Литмир - Электронная Библиотека

Ужасное начало разговора. Но она была очень мила со мной и предложила присесть на третий стул. Краем глаза я заметила фотографию какого-то пожилого человека – тот листок, который она вытаскивала из сумочки каждый раз, когда появлялась в кофейне.

– Как тебя зовут, дорогая?

– Лоиз, – отрывисто ответила я, все еще косясь на фотографию.

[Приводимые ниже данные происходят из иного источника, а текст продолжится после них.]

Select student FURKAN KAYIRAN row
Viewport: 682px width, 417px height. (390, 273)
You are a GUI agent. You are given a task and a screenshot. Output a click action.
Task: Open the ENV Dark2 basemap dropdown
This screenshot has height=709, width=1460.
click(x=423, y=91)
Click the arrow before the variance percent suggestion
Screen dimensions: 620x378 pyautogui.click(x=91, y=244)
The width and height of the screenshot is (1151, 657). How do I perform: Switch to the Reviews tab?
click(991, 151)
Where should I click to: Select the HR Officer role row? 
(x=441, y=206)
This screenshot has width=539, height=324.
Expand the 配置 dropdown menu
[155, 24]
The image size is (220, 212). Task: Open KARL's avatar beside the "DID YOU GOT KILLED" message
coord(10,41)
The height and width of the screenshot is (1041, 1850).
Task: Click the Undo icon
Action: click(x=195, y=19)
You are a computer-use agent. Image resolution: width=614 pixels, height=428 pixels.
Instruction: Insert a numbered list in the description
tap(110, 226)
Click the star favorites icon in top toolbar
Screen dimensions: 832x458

Женщину звали Элизабет Фердж, и приходила она сюда действительно каждое воскресенье, за исключением некоторых случаев по причине особо ужасной погоды или во время фестивалей, когда на улице чрезвычайно много народа; и совершала она такие походы на протяжении вот уже трех лет, с тех самых пор, когда ее муж покинул ее. Он умер в возрасте семидесяти двух лет. Она начала разговор о своем покойном муже, когда заметила, что я рассматриваю фотографию на столе.

– Это Джордж. Ох, видела бы ты его, дорогая, в расцвете сил! Какой он был парень! Это под конец он уже начал терять волосы и зубы. И приобрел ужасную привычку курить свои сигареты по всему дому, а не на улице, ох! Жаль, что в те времена не было фотоаппарата. Я его помню таким молодым! Все девчонки сходили по нему с ума. И я, конечно, тоже потеряла голову. Но я была гордой и долго делала вид, что не замечаю его.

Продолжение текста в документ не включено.